There’s an inexplicable force that attracts a crawling baby to whatever she shouldn’t have, so be proactive to keep your home safe (and extra tidy!) when you have visitors. Whisk Aunt Sue’s handbag off the carpet when she sits down to eat her mince pie, and tell her, ‘I’ll pop your bag up here so Isabel doesn’t rummage through it.’ Put drinks on the windowsills rather than the coffee table. And wrap up a big cardboard box – too tall for your child to reach into – in festive paper and sit it in the corner on Christmas Day, so there’s a safe place to stash gifts and the remnants of unwrapping.
Your baby’s first Christmas is a time to treasure, so try to buy at least one unique, personalised item that she will be able to look at and remember for all the years to come. Whether it’s a gorgeous engraved gold bangle or a beautiful wooden toy painted with her name on, it will be the one gift you both love.

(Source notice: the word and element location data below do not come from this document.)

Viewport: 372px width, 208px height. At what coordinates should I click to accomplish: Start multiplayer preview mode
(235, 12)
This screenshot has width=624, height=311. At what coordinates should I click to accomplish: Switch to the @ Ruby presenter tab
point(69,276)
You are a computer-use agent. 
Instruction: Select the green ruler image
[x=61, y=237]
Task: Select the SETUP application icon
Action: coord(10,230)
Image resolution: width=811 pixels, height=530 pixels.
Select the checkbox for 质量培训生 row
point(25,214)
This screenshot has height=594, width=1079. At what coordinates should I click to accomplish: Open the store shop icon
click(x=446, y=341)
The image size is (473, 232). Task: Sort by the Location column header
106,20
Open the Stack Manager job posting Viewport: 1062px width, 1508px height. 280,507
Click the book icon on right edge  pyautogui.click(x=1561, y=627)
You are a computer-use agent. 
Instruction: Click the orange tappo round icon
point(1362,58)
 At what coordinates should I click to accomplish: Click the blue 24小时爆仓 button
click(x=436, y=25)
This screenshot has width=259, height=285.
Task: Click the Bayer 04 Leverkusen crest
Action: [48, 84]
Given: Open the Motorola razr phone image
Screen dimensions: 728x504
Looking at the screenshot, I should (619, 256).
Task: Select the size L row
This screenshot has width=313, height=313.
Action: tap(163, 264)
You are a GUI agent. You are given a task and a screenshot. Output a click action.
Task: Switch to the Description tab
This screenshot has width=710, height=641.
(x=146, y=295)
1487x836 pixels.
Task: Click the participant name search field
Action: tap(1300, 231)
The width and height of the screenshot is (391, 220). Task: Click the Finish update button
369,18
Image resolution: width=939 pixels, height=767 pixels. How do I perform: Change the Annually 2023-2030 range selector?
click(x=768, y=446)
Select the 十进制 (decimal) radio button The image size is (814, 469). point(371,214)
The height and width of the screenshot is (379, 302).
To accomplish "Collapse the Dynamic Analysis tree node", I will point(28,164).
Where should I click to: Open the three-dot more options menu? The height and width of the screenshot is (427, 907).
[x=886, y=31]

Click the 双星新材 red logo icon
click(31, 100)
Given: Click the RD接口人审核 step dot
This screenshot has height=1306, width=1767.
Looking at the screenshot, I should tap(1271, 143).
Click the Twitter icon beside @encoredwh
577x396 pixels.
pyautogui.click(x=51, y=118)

Even if you only snatch a few seconds here and there, your baby will love watching herself open her presents or enjoy cuddles with Daddy on her first Christmas in years to come, and you’ll treasure it too!
If you want to avoid waking up to a room full of toys you’re not very keen on your baby playing with on Boxing Day, consider starting a wish-list for your baby.
Toddlers love mark-making, so even if she’s not yet ready to write her name, you might be able to show her how to make a ‘x’, and explain to her that it means a kiss. She ll be more than happy to decorate granny’s (or even your) card with a few. It might not sound a lot now, but when you look back in years to come, her early efforts will give you real Christmas joy.
Feeling frisky as well as festive? The extra time together with your partner, all the feel-good hormones flying around, and perhaps the odd extra glass of wine make this a time when even if you’ve not been that bothered about sex for a while, you might suddenly find you’re interested again. Just be careful if you’re not ready for number two yet – there’s probably a reason that September 26 is the most popular day of the year to have babies! It’s exactly nine months after Christmas after all...
It’s completely normal for your baby’s routine to get knocked out over the Christmas period, and when that’s added to all the excitement, it can mean sleep becomes a bit of a challenge. At this point, it’s important to make sure she doesn’t become too overtired, as this just makes any sleep issue worse. Encourage her to nap when she looks sleepy, and keep her sleep tank well topped up. And take Christmas as an excuse for you to enjoy the odd post-lunch nap, too!